The swaying, rattling cart began to tilt back noticeably, as if it were being pulled up a sloping road. Like the one that led up to the Imperial palace.
“Won’t be long till we reach the Emperor’s official shack,” Pyke said. “Can’t wait to see what sort of welcoming ceremony they’ve laid on for me.”
“Whatever it is, I urge you to grit your teeth and bear it,” said the bird-drone. “I have to be sure that you are in the right place at the right time in order that the blood-poison vial is correctly destroyed.”
Pyke frowned. “You’re saying there’s an incorrect way?”
“Incorrect, no—longer and more painful, certainly. Now, please hold still while I readjust your gag.”
“You’re going to … wh-nng-fg-dn-mmf-ng-mmf!”
“My apologies—there must be no evidence of any intrusion or tampering,” said RK1. “There is one thing you should know—only a sorcerous object can destroy that blood-poison vial, and in the palace there is a very useful one! So, if all goes smoothly, we will resolve the scenario and move directly into the next one, which I and Rensik have subtly altered to aid our greater plan.”
“Gnnnr-vrnn?”
“
It will become apparent soon after the new scenario commences. At that point I will come to you with a very serious proposition, one vital to the aim of defeating the Legacy and the Devourer menace. Till then, hold your nerve.”
Pyke wanted to comment volubly on propositions and holding one’s nerve, but all he could manage was some muffled angry noises as the residual proxy drone left the way it had entered, via a gap beneath the bench on which he sat.
Hold my nerve? Yeah, well my captors and jailers better watch their step or I’ll be holding some throats before long!
CHAPTER SEVENTEEN
Pyke—the planet Ong, the wreck of the Mighty Defender, the forward section
Pyke was the first through the open door, first to enter the forward section of the Mighty Defender, and first to see the last of Hokajil’s time-zones up close.

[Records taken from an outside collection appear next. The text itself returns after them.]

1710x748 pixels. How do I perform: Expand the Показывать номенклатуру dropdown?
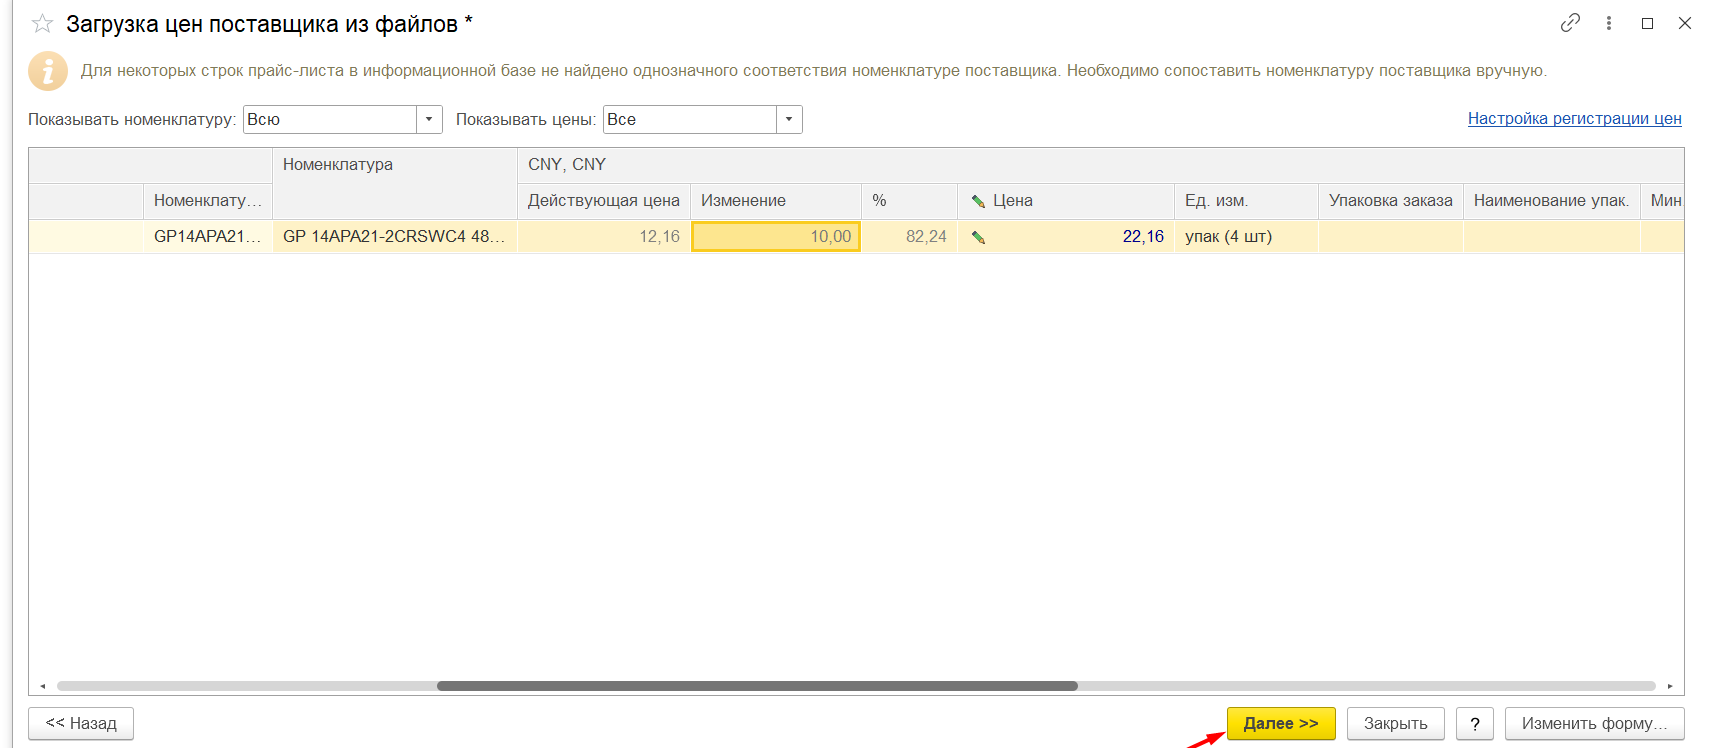(x=429, y=119)
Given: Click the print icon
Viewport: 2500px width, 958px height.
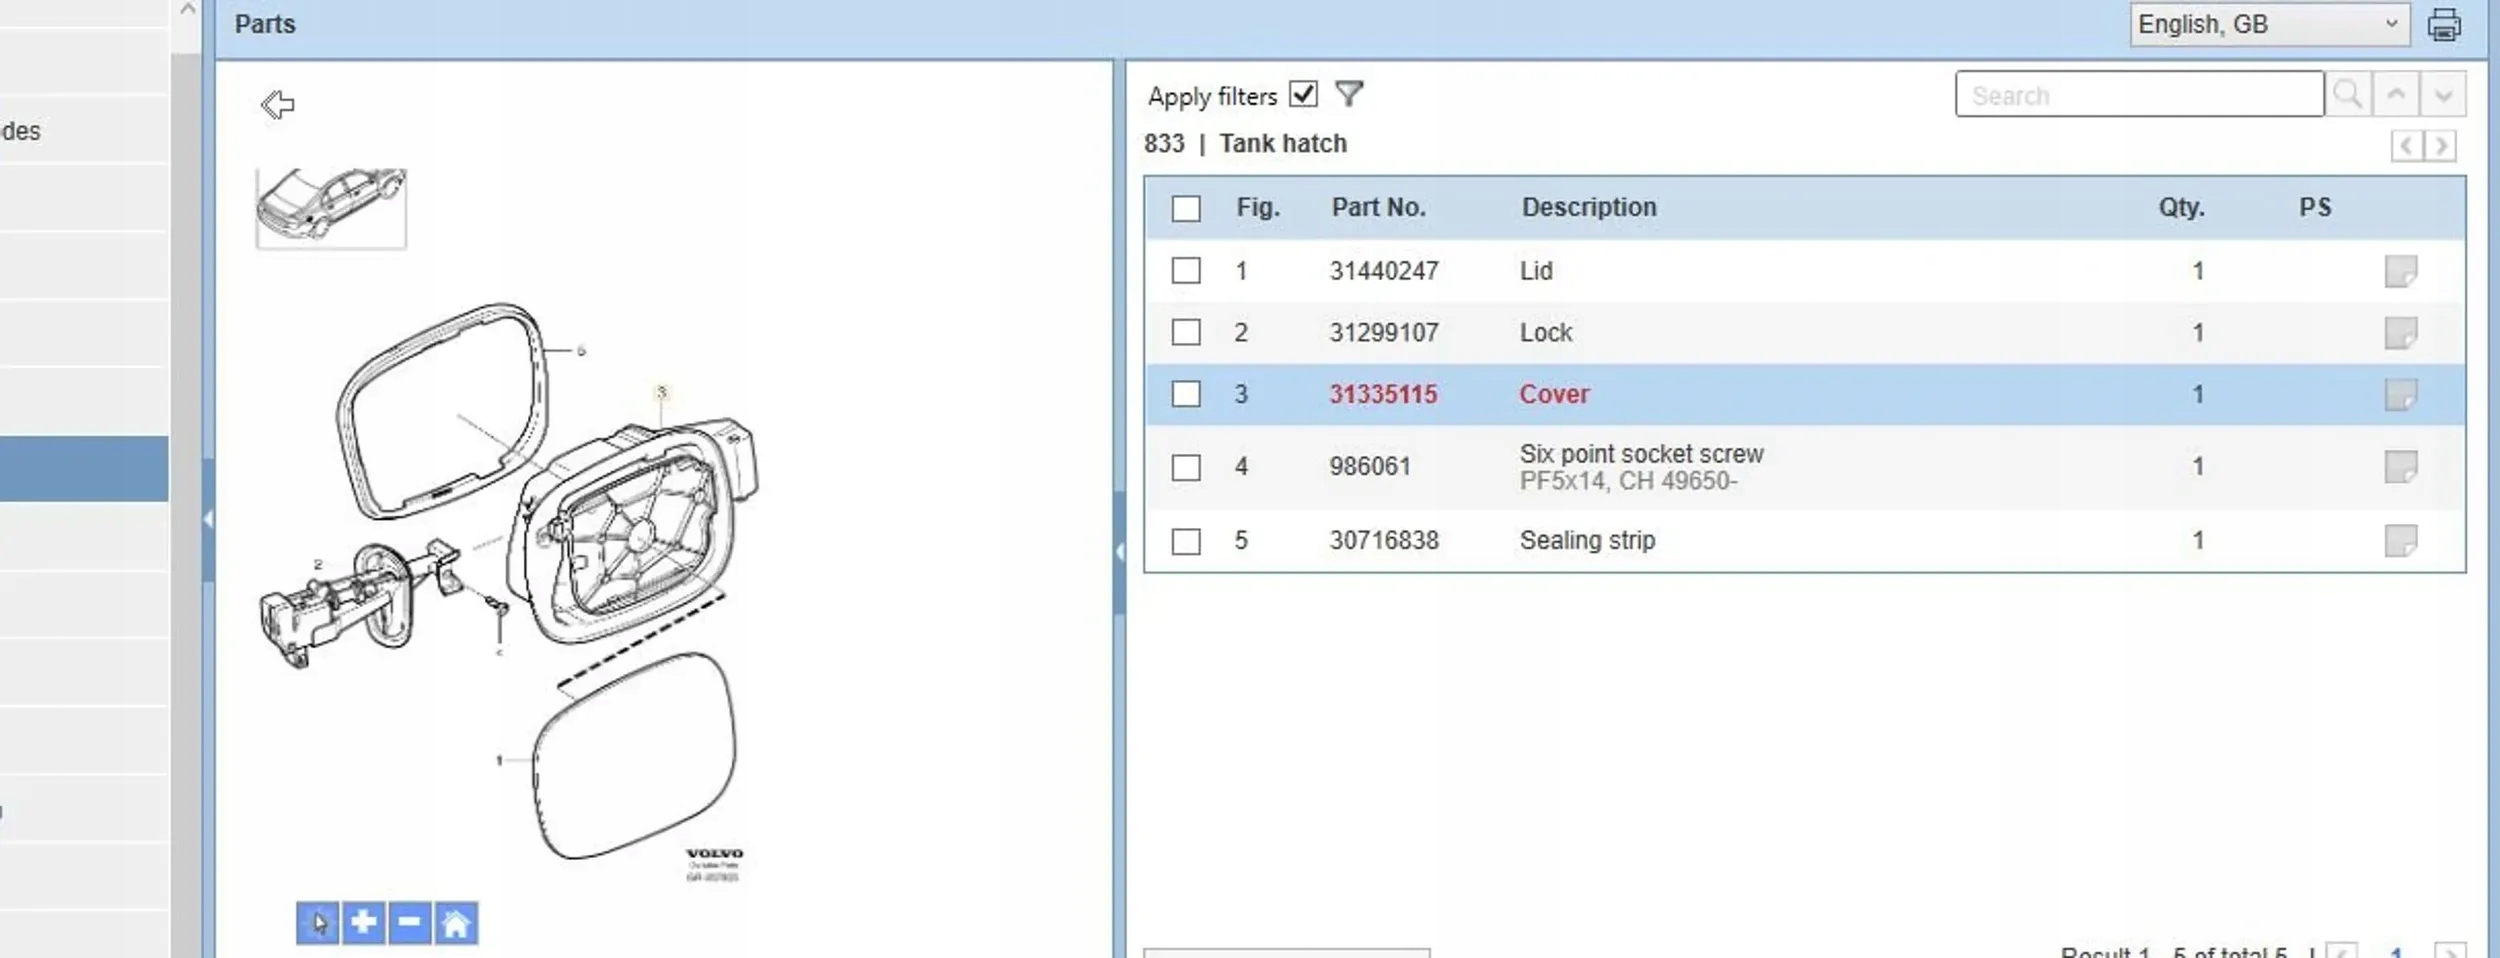Looking at the screenshot, I should (x=2443, y=24).
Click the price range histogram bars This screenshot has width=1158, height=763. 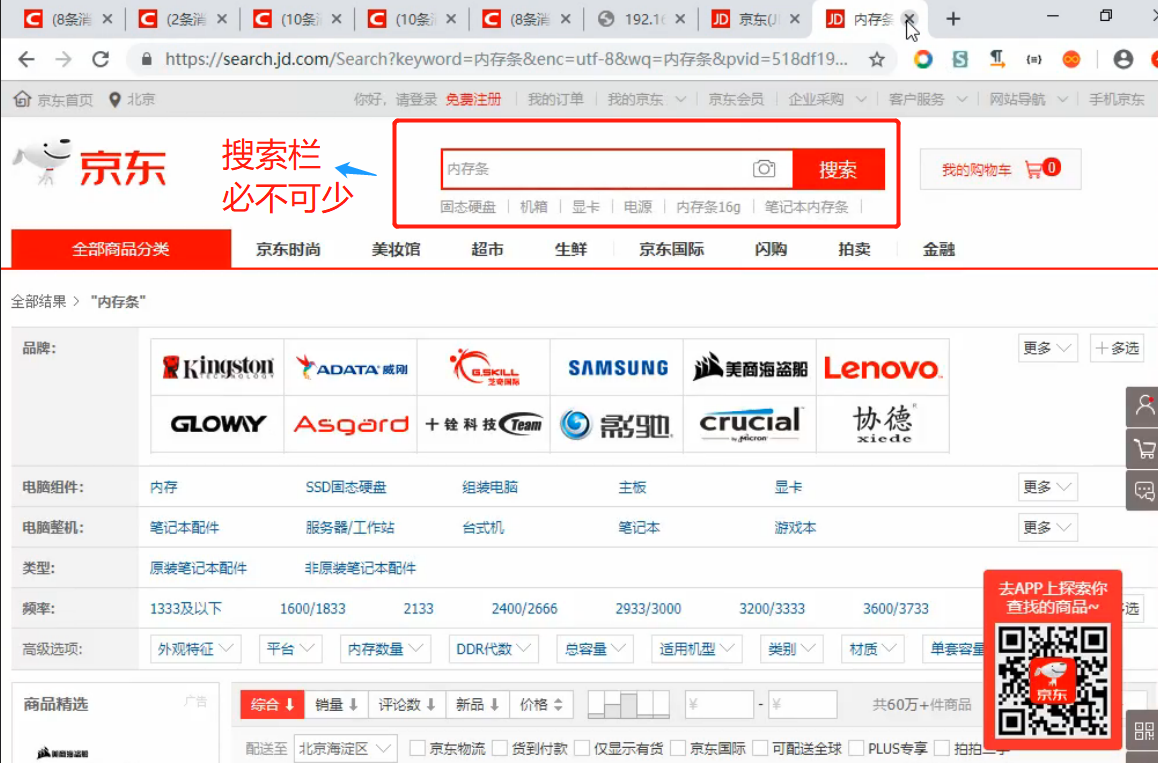pos(628,703)
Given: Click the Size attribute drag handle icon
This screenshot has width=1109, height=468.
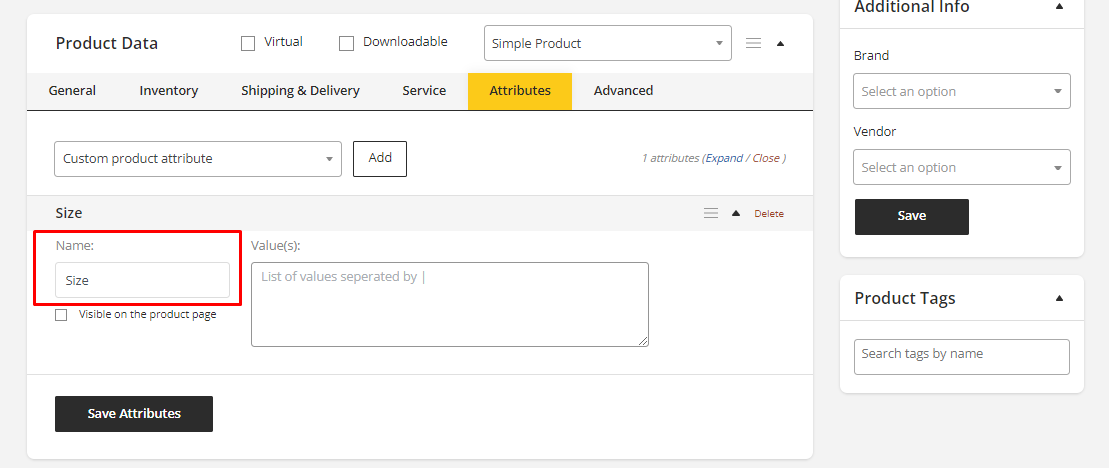Looking at the screenshot, I should coord(711,213).
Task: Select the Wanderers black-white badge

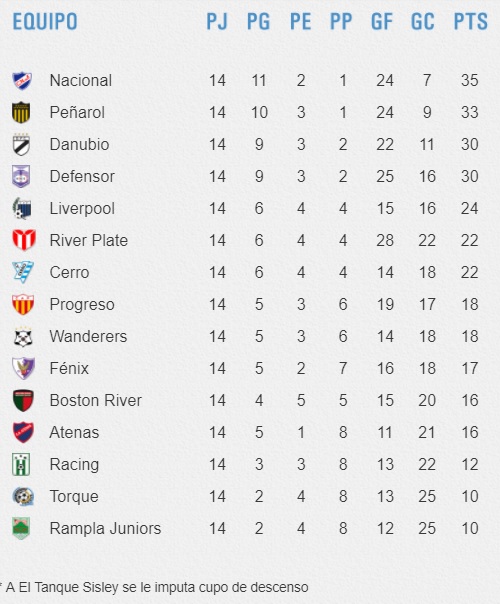Action: click(23, 337)

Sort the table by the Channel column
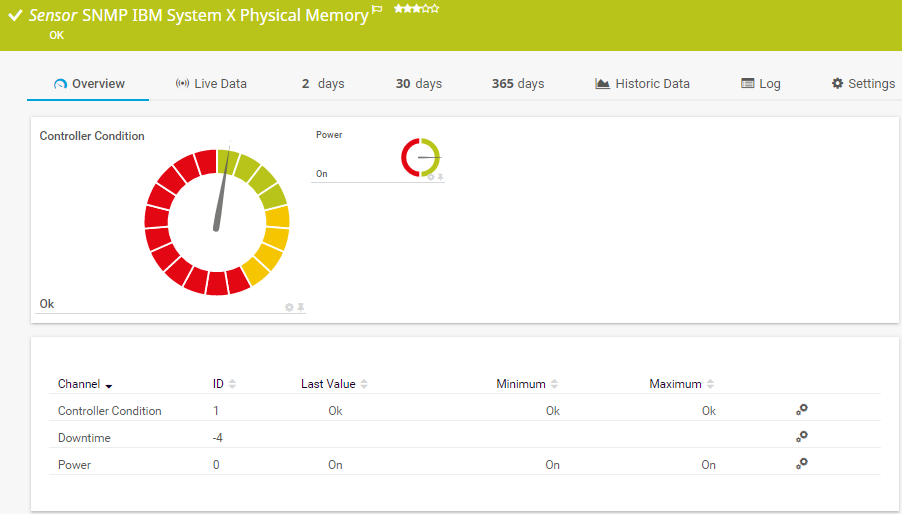click(x=84, y=384)
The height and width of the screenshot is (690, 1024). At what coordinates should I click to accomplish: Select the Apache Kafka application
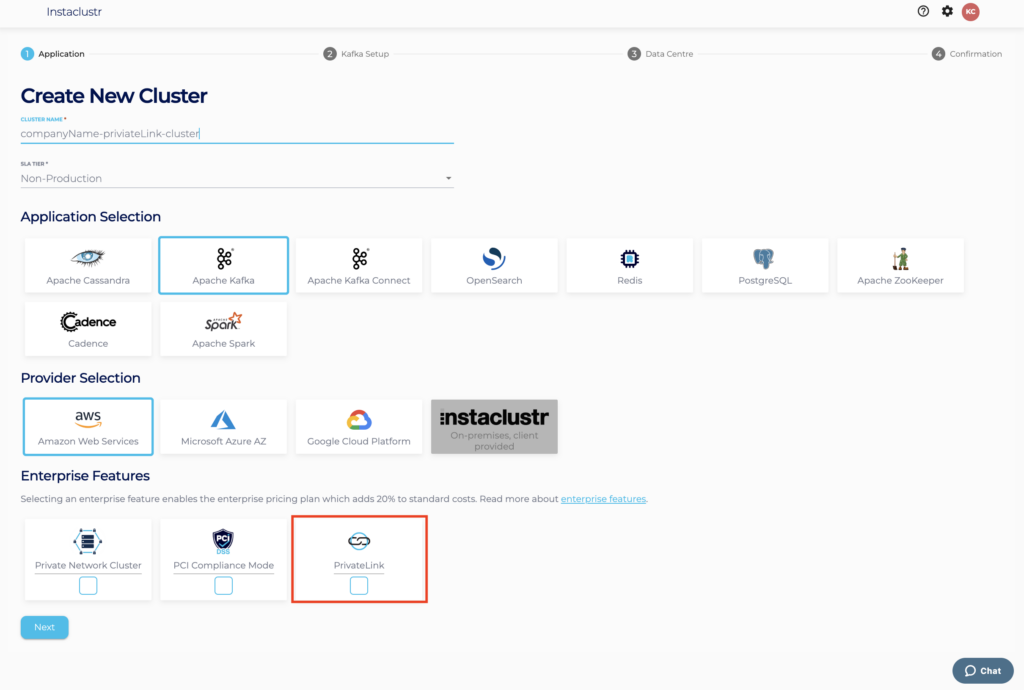click(223, 265)
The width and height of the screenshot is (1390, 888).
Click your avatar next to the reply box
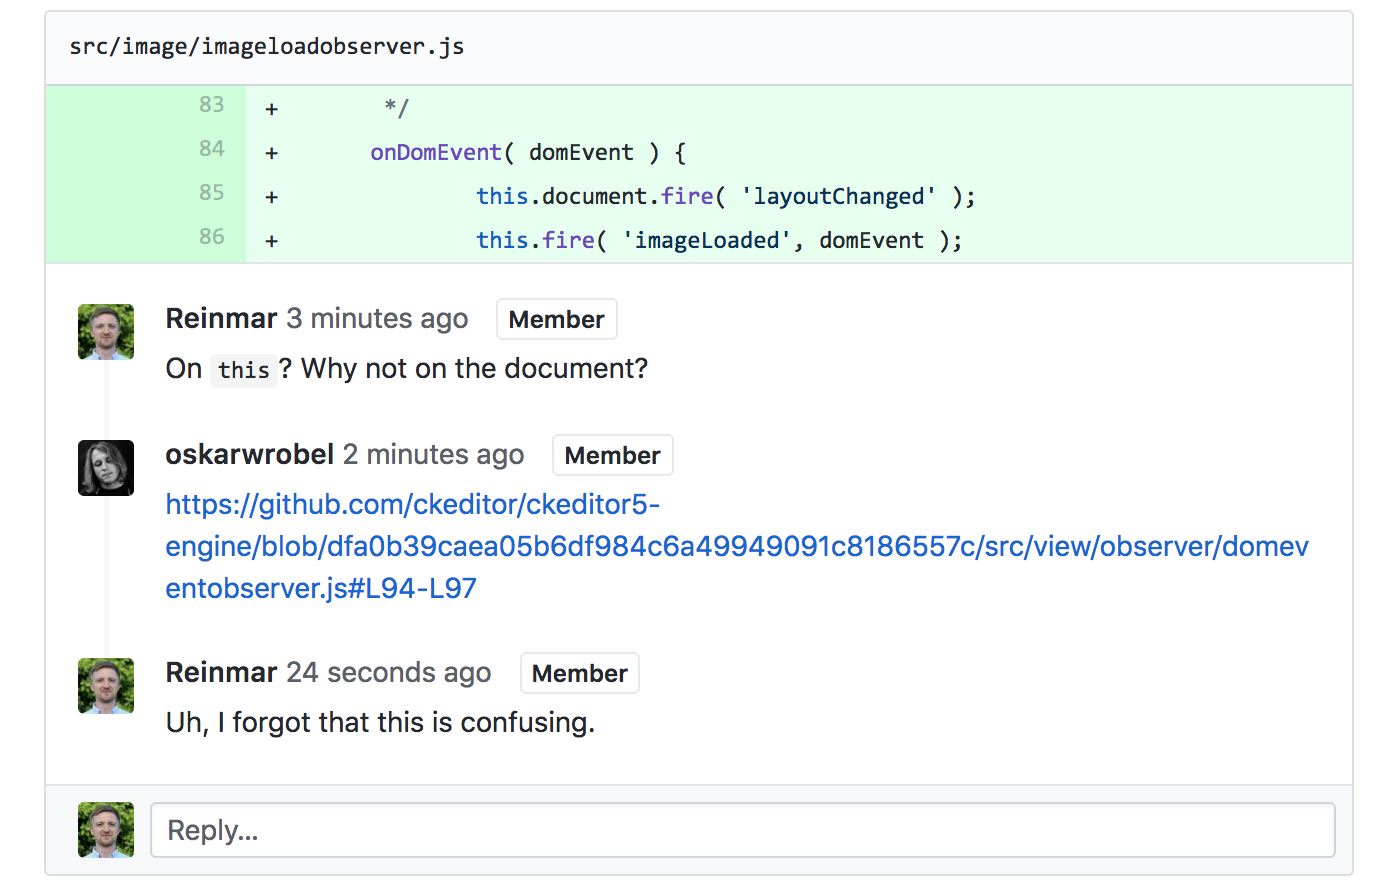point(105,830)
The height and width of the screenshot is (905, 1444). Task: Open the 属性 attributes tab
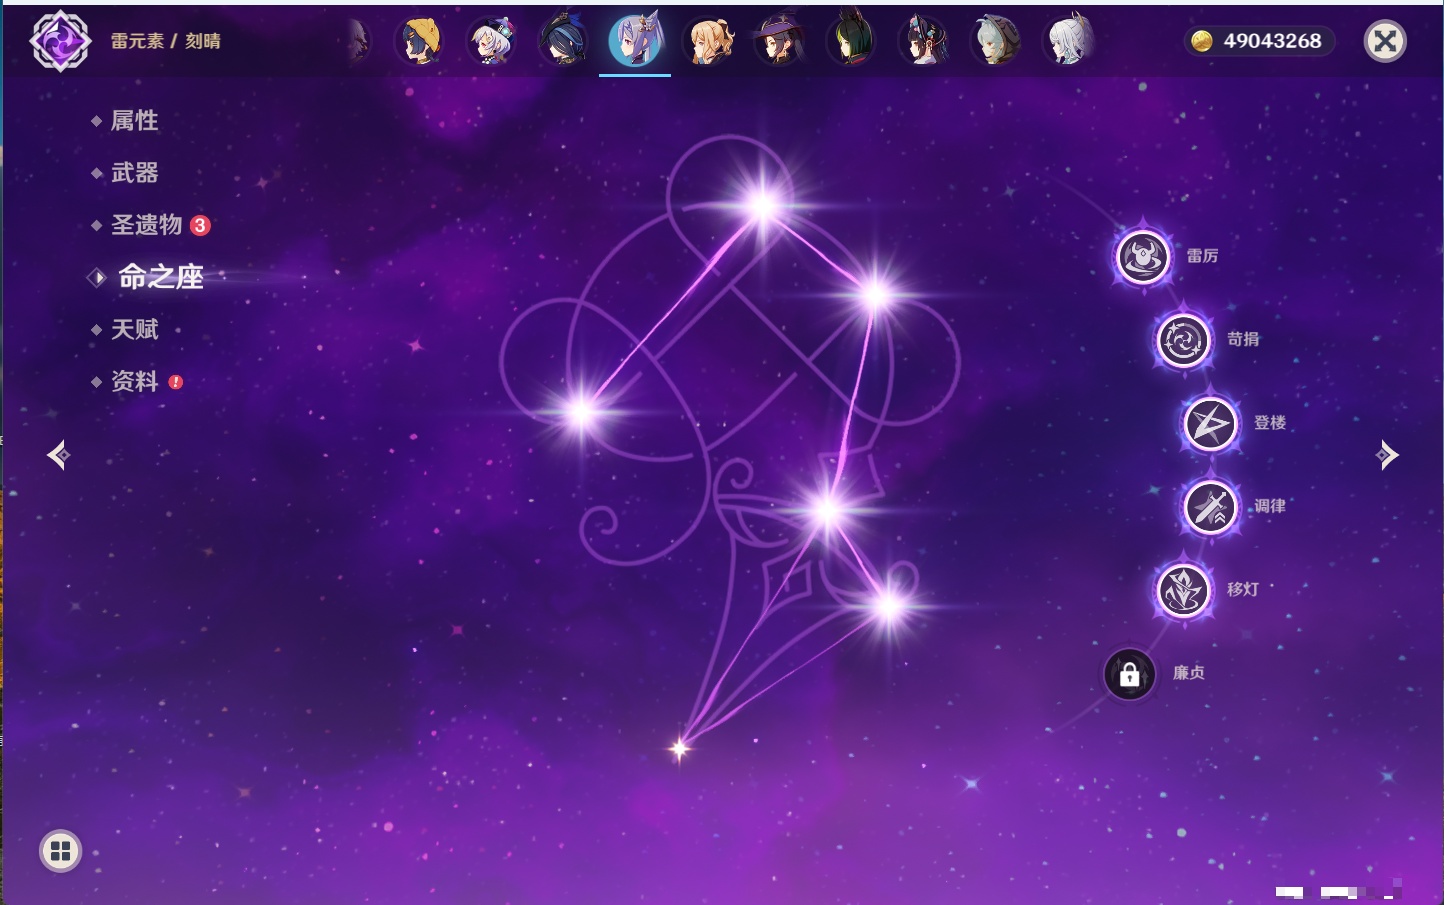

There were now people to be seen, wandering in and out of cabins, humanoids like Hokajil with that slight elongation of the skull. There were hints of fragrance drifting in the air and there was the muffled chatter of many voices, punctuated by laughter. In spite of himself, Pyke couldn’t help feeling a bit of a thrill at treading the corridors of a million-year-old vessel.
There were footsteps behind him.
“Huh,” said Dervla. “Busier than it looks from outside.”
After her came Ancil, hurrying ahead of Moleg and Kref. Hokajil still stood outside, concern in his features. Pyke retraced his steps, pausing on the threshold.
“Any final advice?”
“Stay close together,” said the old inventor. “Arm yourself as soon as possible. Try to avoid entering any of the time-facets, and be wary of anybody who emerges from one, regardless of what they say. Pay close attention to that map I gave you.” He gave a half-smile. “And if you can, try to have a little fun—enjoy the experience! The Mighty Defender is—was—a remarkable vessel.”